◆ To do
All of the data is to be copied word for word.

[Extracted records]
**********
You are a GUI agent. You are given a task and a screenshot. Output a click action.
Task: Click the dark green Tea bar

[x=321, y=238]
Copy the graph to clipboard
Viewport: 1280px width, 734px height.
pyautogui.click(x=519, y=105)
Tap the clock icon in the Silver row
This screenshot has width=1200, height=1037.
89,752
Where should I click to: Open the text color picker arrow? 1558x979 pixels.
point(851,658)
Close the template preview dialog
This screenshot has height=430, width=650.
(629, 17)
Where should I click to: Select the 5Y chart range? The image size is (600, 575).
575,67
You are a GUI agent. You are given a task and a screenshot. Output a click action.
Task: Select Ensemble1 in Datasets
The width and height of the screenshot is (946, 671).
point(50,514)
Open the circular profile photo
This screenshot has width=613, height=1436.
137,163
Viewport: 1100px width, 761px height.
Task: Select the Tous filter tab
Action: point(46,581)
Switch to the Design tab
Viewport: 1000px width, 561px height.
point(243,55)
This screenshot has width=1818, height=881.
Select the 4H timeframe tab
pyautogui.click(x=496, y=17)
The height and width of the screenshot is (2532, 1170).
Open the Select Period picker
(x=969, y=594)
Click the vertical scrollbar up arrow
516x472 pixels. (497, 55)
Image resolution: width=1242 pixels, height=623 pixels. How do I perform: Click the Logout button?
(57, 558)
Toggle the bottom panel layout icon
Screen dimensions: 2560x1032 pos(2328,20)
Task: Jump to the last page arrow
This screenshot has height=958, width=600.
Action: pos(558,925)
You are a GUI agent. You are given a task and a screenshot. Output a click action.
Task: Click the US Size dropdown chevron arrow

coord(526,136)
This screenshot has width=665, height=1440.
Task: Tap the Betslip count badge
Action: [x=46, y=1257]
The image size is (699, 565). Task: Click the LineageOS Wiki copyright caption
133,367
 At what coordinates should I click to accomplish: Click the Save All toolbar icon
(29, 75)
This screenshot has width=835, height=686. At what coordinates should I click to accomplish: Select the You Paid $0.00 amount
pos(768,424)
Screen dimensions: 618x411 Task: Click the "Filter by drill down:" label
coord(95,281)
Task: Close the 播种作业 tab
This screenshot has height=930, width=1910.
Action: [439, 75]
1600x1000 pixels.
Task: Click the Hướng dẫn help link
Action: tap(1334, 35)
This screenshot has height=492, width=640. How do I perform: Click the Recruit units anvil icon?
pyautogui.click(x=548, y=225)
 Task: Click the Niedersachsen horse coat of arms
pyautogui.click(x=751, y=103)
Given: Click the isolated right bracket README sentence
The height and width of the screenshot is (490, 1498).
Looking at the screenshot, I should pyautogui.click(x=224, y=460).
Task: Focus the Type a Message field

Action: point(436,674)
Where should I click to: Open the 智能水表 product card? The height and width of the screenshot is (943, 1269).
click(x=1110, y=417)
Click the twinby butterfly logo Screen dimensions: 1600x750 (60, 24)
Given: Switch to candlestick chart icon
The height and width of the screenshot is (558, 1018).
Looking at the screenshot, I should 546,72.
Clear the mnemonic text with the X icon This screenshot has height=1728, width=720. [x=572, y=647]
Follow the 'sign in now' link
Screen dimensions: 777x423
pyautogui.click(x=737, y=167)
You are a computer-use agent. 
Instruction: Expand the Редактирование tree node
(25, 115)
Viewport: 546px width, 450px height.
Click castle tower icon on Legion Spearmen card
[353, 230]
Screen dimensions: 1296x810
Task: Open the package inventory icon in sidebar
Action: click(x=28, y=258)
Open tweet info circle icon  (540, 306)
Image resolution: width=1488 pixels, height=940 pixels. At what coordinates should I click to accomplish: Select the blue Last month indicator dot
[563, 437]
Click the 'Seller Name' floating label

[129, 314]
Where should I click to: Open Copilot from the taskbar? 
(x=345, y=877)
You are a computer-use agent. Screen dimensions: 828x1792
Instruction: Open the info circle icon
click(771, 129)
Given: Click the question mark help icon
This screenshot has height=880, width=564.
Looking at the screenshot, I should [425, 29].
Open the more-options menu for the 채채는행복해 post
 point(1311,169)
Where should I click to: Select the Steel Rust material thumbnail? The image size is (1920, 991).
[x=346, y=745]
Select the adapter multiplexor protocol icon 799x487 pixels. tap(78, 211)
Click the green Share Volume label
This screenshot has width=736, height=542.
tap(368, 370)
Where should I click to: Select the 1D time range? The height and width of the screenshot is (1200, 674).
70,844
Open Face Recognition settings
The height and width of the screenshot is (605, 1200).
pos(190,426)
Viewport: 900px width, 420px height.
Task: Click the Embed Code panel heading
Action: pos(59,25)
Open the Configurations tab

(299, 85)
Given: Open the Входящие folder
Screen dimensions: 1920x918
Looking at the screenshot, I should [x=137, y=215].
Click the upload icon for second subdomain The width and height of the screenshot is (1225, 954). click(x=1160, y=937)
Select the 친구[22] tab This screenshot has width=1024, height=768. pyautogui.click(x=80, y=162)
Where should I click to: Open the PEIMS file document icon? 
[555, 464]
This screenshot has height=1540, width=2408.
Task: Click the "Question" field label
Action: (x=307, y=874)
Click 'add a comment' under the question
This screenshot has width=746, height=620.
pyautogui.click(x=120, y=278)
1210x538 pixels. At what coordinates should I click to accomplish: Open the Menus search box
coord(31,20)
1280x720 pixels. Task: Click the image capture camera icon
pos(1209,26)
**********
◆ Result
You are a GUI agent. You are given a task and a screenshot. Output a click action.
Task: Click the dark green Tea bar

[x=321, y=238]
Copy the graph to clipboard
Viewport: 1280px width, 734px height.
pyautogui.click(x=519, y=105)
Tap the clock icon in the Silver row
This screenshot has width=1200, height=1037.
89,752
Where should I click to: Open the text color picker arrow? 1558x979 pixels.
point(851,658)
Close the template preview dialog
This screenshot has height=430, width=650.
(629, 17)
Where should I click to: Select the 5Y chart range? The image size is (600, 575).
575,67
You are a GUI agent. You are given a task and a screenshot. Output a click action.
Task: Select Ensemble1 in Datasets
The width and height of the screenshot is (946, 671).
point(50,514)
Open the circular profile photo
This screenshot has width=613, height=1436.
137,163
Viewport: 1100px width, 761px height.
Task: Select the Tous filter tab
Action: point(46,581)
Switch to the Design tab
Viewport: 1000px width, 561px height.
point(243,55)
This screenshot has width=1818, height=881.
Select the 4H timeframe tab
pyautogui.click(x=496, y=17)
The height and width of the screenshot is (2532, 1170).
Open the Select Period picker
(x=969, y=594)
Click the vertical scrollbar up arrow
516x472 pixels. (497, 55)
Image resolution: width=1242 pixels, height=623 pixels. How do I perform: Click the Logout button?
(57, 558)
Toggle the bottom panel layout icon
Screen dimensions: 2560x1032 pos(2328,20)
Task: Jump to the last page arrow
This screenshot has height=958, width=600.
Action: pos(558,925)
You are a GUI agent. You are given a task and a screenshot. Output a click action.
Task: Click the US Size dropdown chevron arrow

coord(526,136)
This screenshot has width=665, height=1440.
Task: Tap the Betslip count badge
Action: [x=46, y=1257]
The image size is (699, 565). Task: Click the LineageOS Wiki copyright caption
133,367
 At what coordinates should I click to accomplish: Click the Save All toolbar icon
(29, 75)
This screenshot has width=835, height=686. At what coordinates should I click to accomplish: Select the You Paid $0.00 amount
pos(768,424)
Screen dimensions: 618x411 Task: Click the "Filter by drill down:" label
coord(95,281)
Task: Close the 播种作业 tab
This screenshot has height=930, width=1910.
Action: [439, 75]
1600x1000 pixels.
Task: Click the Hướng dẫn help link
Action: tap(1334, 35)
This screenshot has height=492, width=640. How do I perform: Click the Recruit units anvil icon?
pyautogui.click(x=548, y=225)
 Task: Click the Niedersachsen horse coat of arms
pyautogui.click(x=751, y=103)
Given: Click the isolated right bracket README sentence
The height and width of the screenshot is (490, 1498).
Looking at the screenshot, I should pyautogui.click(x=224, y=460).
Task: Focus the Type a Message field

Action: point(436,674)
Where should I click to: Open the 智能水表 product card? The height and width of the screenshot is (943, 1269).
click(x=1110, y=417)
Click the twinby butterfly logo Screen dimensions: 1600x750 (60, 24)
Given: Switch to candlestick chart icon
The height and width of the screenshot is (558, 1018).
Looking at the screenshot, I should 546,72.
Clear the mnemonic text with the X icon This screenshot has height=1728, width=720. [x=572, y=647]
Follow the 'sign in now' link
Screen dimensions: 777x423
pyautogui.click(x=737, y=167)
You are a computer-use agent. 
Instruction: Expand the Редактирование tree node
(25, 115)
Viewport: 546px width, 450px height.
Click castle tower icon on Legion Spearmen card
[353, 230]
Screen dimensions: 1296x810
Task: Open the package inventory icon in sidebar
Action: click(x=28, y=258)
Open tweet info circle icon  (540, 306)
Image resolution: width=1488 pixels, height=940 pixels. At what coordinates should I click to accomplish: Select the blue Last month indicator dot
[563, 437]
Click the 'Seller Name' floating label

[129, 314]
Where should I click to: Open Copilot from the taskbar? 
(x=345, y=877)
You are a computer-use agent. Screen dimensions: 828x1792
Instruction: Open the info circle icon
click(771, 129)
Given: Click the question mark help icon
This screenshot has height=880, width=564.
Looking at the screenshot, I should [425, 29].
Open the more-options menu for the 채채는행복해 post
 point(1311,169)
Where should I click to: Select the Steel Rust material thumbnail? The image size is (1920, 991).
[x=346, y=745]
Select the adapter multiplexor protocol icon 799x487 pixels. tap(78, 211)
Click the green Share Volume label
This screenshot has width=736, height=542.
tap(368, 370)
Where should I click to: Select the 1D time range? The height and width of the screenshot is (1200, 674).
70,844
Open Face Recognition settings
The height and width of the screenshot is (605, 1200).
pos(190,426)
Viewport: 900px width, 420px height.
Task: Click the Embed Code panel heading
Action: pos(59,25)
Open the Configurations tab

(299, 85)
Given: Open the Входящие folder
Screen dimensions: 1920x918
Looking at the screenshot, I should [x=137, y=215].
Click the upload icon for second subdomain The width and height of the screenshot is (1225, 954). click(x=1160, y=937)
Select the 친구[22] tab This screenshot has width=1024, height=768. pyautogui.click(x=80, y=162)
Where should I click to: Open the PEIMS file document icon? 
[555, 464]
This screenshot has height=1540, width=2408.
Task: Click the "Question" field label
Action: (x=307, y=874)
Click 'add a comment' under the question
This screenshot has width=746, height=620.
pyautogui.click(x=120, y=278)
1210x538 pixels. At what coordinates should I click to accomplish: Open the Menus search box
coord(31,20)
1280x720 pixels. Task: Click the image capture camera icon
pos(1209,26)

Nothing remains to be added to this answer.